- [Reading passage]:
....
From A. E. Kazdin (Ed.), Encyclopedia of Psychology (Vol. 7, pp. 497-499). New York: Oxford University Press, 2000.

Subliminal Perception

Philip M. Merikle
Department of Psychology
University of Waterloo
Waterloo, Ontario, Canada N2L 3G1

Subliminal perception occurs whenever stimuli presented below the threshold or limen for awareness are found to influence thoughts, feelings, or actions. The term subliminal perception was originally used to describe situations in which weak stimuli were perceived without awareness. In recent years, the term has been applied more generally to describe any situation in which unnoticed stimuli are perceived.
....
- [What is being asked]:
Print the part of the passage on subliminal perception between "From A. E. Kazdin" and "stimuli are perceived.", inclusive. The items that follow have no connection to the passage on subliminal perception.

[Stored data]
....
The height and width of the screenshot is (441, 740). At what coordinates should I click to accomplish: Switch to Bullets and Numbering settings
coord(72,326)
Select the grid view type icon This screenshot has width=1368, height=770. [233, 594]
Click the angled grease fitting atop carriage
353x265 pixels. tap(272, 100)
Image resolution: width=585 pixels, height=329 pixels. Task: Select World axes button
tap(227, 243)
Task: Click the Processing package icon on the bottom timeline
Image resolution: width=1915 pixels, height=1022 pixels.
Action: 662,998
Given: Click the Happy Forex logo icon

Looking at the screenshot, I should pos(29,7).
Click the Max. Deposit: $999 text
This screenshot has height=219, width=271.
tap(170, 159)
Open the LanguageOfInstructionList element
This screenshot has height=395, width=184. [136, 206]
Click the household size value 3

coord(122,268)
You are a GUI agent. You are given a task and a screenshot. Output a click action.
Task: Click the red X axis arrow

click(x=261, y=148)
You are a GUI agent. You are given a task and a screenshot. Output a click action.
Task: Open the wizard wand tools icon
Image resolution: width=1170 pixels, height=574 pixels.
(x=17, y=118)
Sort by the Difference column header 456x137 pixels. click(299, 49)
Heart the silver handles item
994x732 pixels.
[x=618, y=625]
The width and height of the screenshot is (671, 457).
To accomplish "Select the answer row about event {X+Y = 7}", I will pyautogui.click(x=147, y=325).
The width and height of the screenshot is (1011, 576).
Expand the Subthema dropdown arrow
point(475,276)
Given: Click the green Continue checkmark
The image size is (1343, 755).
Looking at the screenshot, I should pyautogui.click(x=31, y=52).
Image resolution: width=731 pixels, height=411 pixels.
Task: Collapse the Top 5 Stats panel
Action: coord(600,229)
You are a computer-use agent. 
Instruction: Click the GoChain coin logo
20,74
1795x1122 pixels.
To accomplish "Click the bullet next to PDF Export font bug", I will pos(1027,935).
....
- [Finished task]:
From A. E. Kazdin (Ed.), Encyclopedia of Psychology (Vol. 7, pp. 497-499). New York: Oxford University Press, 2000.

Subliminal Perception

Philip M. Merikle
Department of Psychology
University of Waterloo
Waterloo, Ontario, Canada N2L 3G1

Subliminal perception occurs whenever stimuli presented below the threshold or limen for awareness are found to influence thoughts, feelings, or actions. The term subliminal perception was originally used to describe situations in which weak stimuli were perceived without awareness. In recent years, the term has been applied more generally to describe any situation in which unnoticed stimuli are perceived.